Incommensurable Values: Environment Canterbury and Local Democracy (2017)
AuthorsMueller SDshow all
Following years of delayed processing of resource consent applications by the regional council, Environment Canterbury, the New Zealand Parliament passed the Environment Canterbury (Temporary Commissioners and Improved Water Management) Act 2010, which replaced the elected councillors with government-appointed commissioners. This raised the question under which circumstances and to what extent Parliament should be able to interfere in local democracy. Local democracy is a vital part of the general democratic health of a constitutional system. It contributes to pluralism and the diffusion of power, and it enables better direct citizen participation in local decision-making. However, an inefficient local authority has adverse effects on the local, and potentially national, economy and well-being.
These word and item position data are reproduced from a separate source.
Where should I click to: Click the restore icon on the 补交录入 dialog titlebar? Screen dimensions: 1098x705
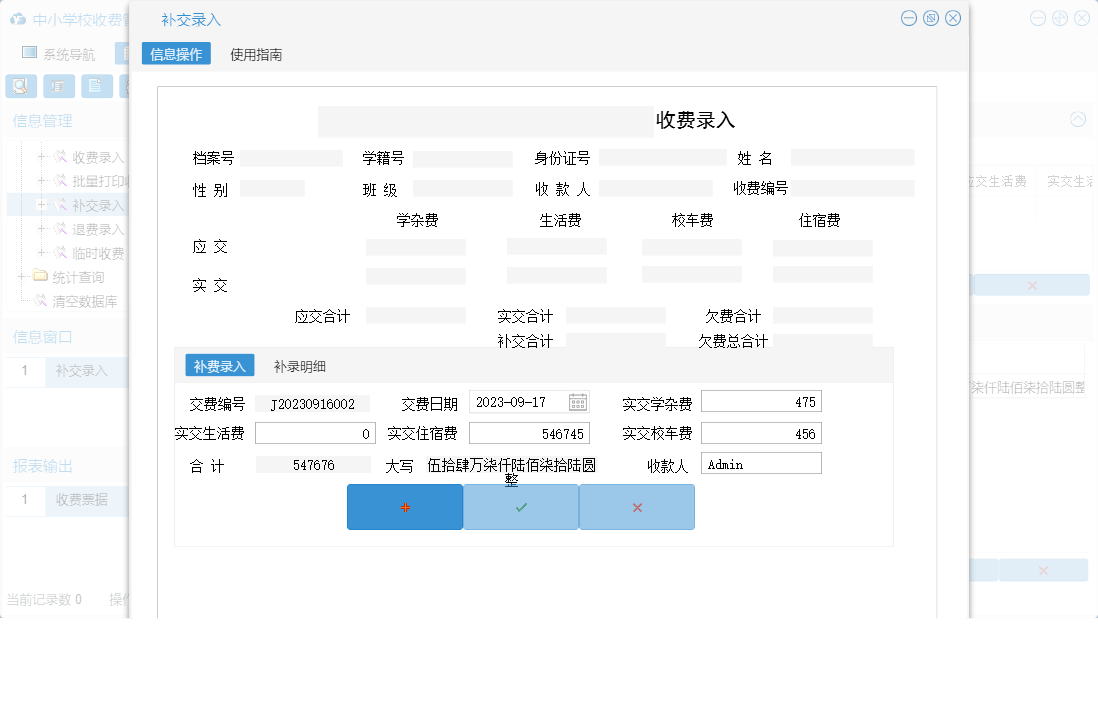pyautogui.click(x=930, y=17)
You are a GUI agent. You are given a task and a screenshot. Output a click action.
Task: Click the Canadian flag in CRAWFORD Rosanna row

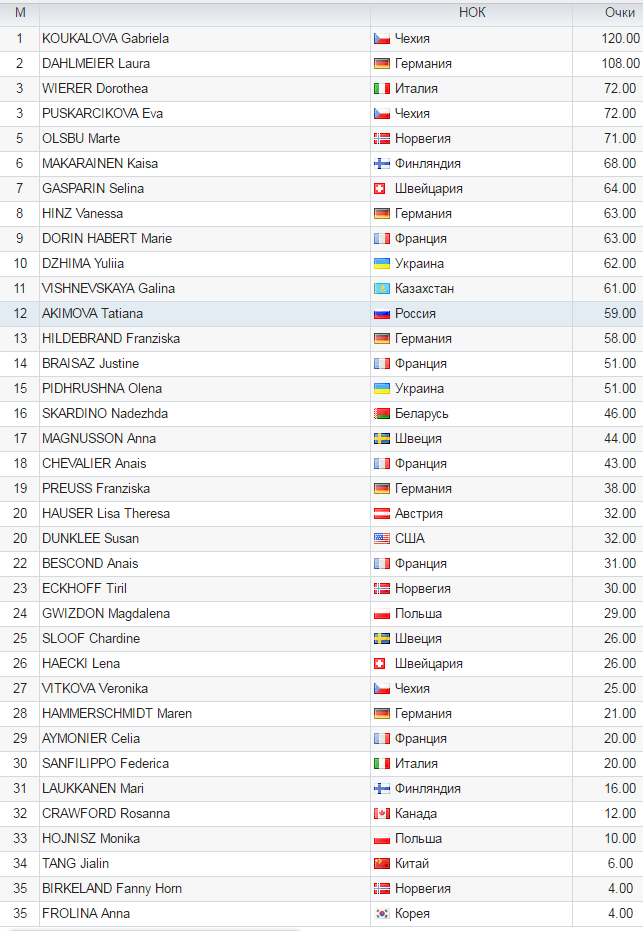coord(382,813)
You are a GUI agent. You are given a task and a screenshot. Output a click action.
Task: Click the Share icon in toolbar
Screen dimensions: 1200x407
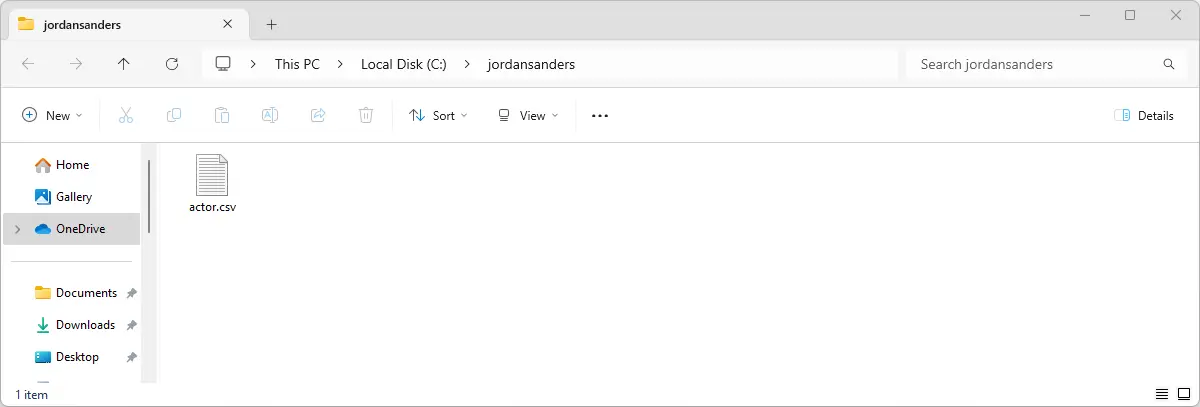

The evaluation of democratic versus economic interests proves to be difficult, as these values are incommensurate: they are founded on mostly unrelated considerations and therefore lack a common foundation on which to base a comparison. Historically, when faced with deciding between these issues, governments have tended to side with the economic interests. That means that democratic considerations are generally mostly disregarded. Due to the importance of democratic structures to the constitutional system, this status quo is unacceptable. In order to better reflect democratic considerations in such decision-making processes, local government institutions must be strengthened, be it by political or constitutional means.
CitationMueller SD (2017). Incommensurable Values: Environment Canterbury and Local Democracy. New Zealand Journal of Public and International Law. 15(2). 293-312.